Accordingly an expression that depends upon division is not an

ambiguous one. It is evident also that not all refutations depend upon

ambiguity as some people say they do.

  The answerer, then, must divide the expression: for

'I-saw-a-man-being-beaten with my eyes' is not the same as to say 'I

saw a man being-beaten-with-my-eyes'. Also there is the argument of

Euthydemus proving 'Then you know now in Sicily that there are

triremes in Piraeus': and again, 'Can a good man who is a cobbler be

bad?' 'No.' 'But a good man may be a bad cobbler: therefore a good

cobbler will be bad.' Again, 'Things the knowledge of which is good,

are good things to learn, aren't they?' 'Yes.' 'The knowledge,

however, of evil is good: therefore evil is a good thing to know.'

'Yes. But, you see, evil is both evil and a thing-to-learn, so that

evil is an evil-thing-to-learn, although the knowledge of evils is

good.' Again, 'Is it true to say in the present moment that you are

born?' 'Yes.' 'Then you are born in the present moment.' 'No; the

expression as divided has a different meaning: for it is true to

say-in-the-present-moment that "you are born", but not "You are

born-in-the-present-moment".' Again, 'Could you do what you can, and

as you can?' 'Yes.' 'But when not harping, you have the power to harp:

and therefore you could harp when not harping.' 'No: he has not the

power to harp-while-not-harping; merely, when he is not doing it, he

has the power to do it.' Some people solve this last refutation in

another way as well.
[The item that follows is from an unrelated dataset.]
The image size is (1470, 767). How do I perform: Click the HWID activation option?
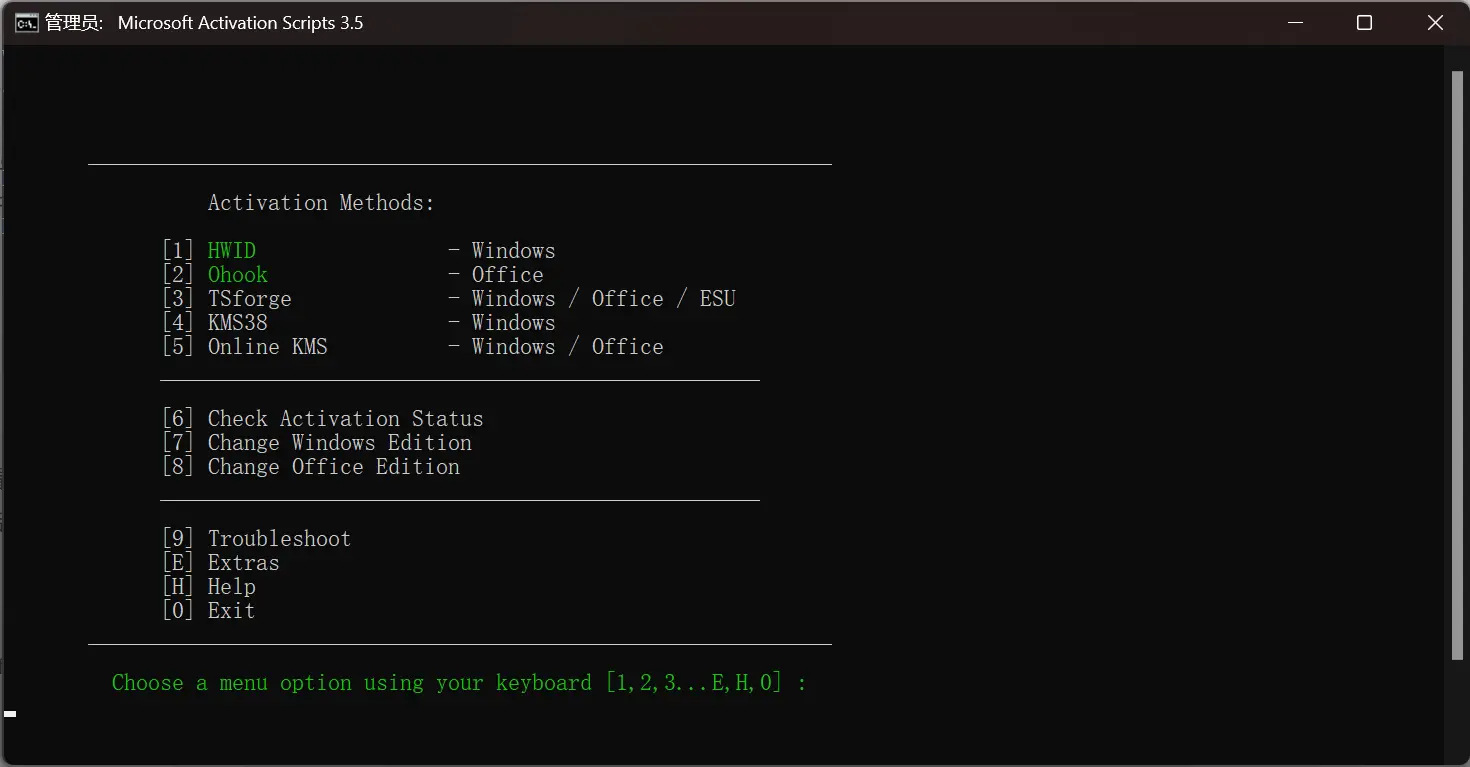coord(231,251)
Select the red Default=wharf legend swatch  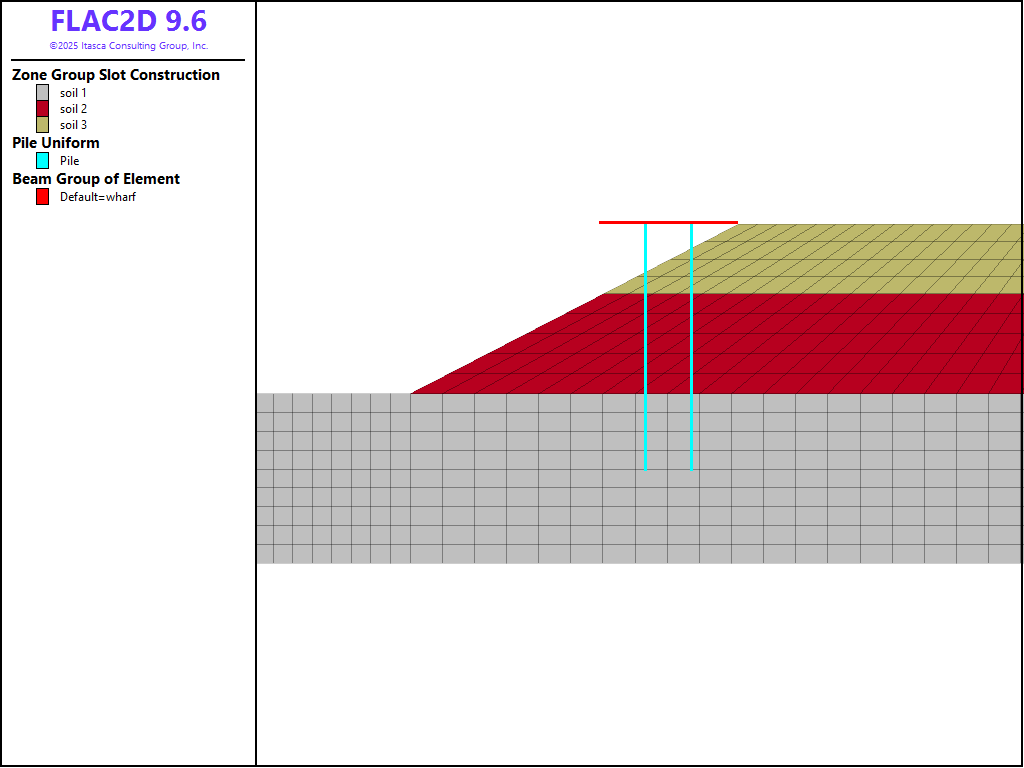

For, they say, if he has granted that he can do

anything in the way he can, still it does not follow that he can

harp when not harping: for it has not been granted that he will do

anything in every way in which he can; and it is not the same thing'

to do a thing in the way he can' and 'to do it in every way in which

he can'. But evidently they do not solve it properly: for of arguments

that depend upon the same point the solution is the same, whereas this

will not fit all cases of the kind nor yet all ways of putting the

questions: it is valid against the questioner, but not against his

argument.



                                21



  Accentuation gives rise to no fallacious arguments, either as

written or as spoken, except perhaps some few that might be made up;

e.g. the following argument. 'Is ou katalueis a house?' 'Yes.' 'Is

then ou katalueis the negation of katalueis?' 'Yes.' 'But you

said that ou katalueis is a house: therefore the house is a

negation.' How one should solve this, is clear: for the word does

not mean the same when spoken with an acuter and when spoken with a

graver accent.



                                22



  It is clear also how one must meet those fallacies that depend on

the identical expressions of things that are not identical, seeing

that we are in possession of the kinds of predications. For the one

man, say, has granted, when asked, that a term denoting a substance

does not belong as an attribute, while the other has shown that some

attribute belongs which is in the Category of Relation or of Quantity,

but is usually thought to denote a substance because of its

expression; e.g. in the following argument: 'Is it possible to be

doing and to have done the same thing at the same time?' 'No.' 'But,

you see, it is surely possible to be seeing and to have seen the

same thing at the same time, and in the same aspect.' Again, 'Is any

mode of passivity a mode of activity?' 'No.' 'Then "he is cut", "he is

burnt", "he is struck by some sensible object" are alike in expression

and all denote some form of passivity, while again "to say", "to run",

"to see" are like one like one another in expression: but, you see,

"to see" is surely a form of being struck by a sensible object;

therefore it is at the same time a form of passivity and of activity.'

Suppose, however, that in that case any one, after granting that it is

not possible to do and to have done the same thing in the same time,

were to say that it is possible to see and to have seen it, still he

has not yet been refuted, suppose him to say that 'to see' is not a

form of 'doing' (activity) but of 'passivity': for this question is

required as well, though he is supposed by the listener to have

already granted it, when he granted that 'to cut' is a form of

present, and 'to have cut' a form of past, activity, and so on with

the other things that have a like expression. For the listener adds

the rest by himself, thinking the meaning to be alike: whereas

really the meaning is not alike, though it appears to be so because of

the expression. The same thing happens here as happens in cases of

ambiguity: for in dealing with ambiguous expressions the tyro in

argument supposes the sophist to have negated the fact which he (the

tyro) affirmed, and not merely the name: whereas there still wants the

question whether in using the ambiguous term he had a single meaning

in view: for if he grants that that was so, the refutation will be

effected.

  Like the above are also the following arguments. It is asked if a

man has lost what he once had and afterwards has not: for a man will

no longer have ten dice even though he has only lost one die. No:

rather it is that he has lost what he had before and has not now;

but there is no necessity for him to have lost as much or as many

things as he has not now. So then, he asks the questions as to what he

has, and draws the conclusion as to the whole number that he has:

for ten is a number. If then he had asked to begin with, whether a man

no longer having the number of things he once had has lost the whole

number, no one would have granted it, but would have said 'Either

the whole number or one of them'. Also there is the argument that 'a

man may give what he has not got': for he has not got only one die.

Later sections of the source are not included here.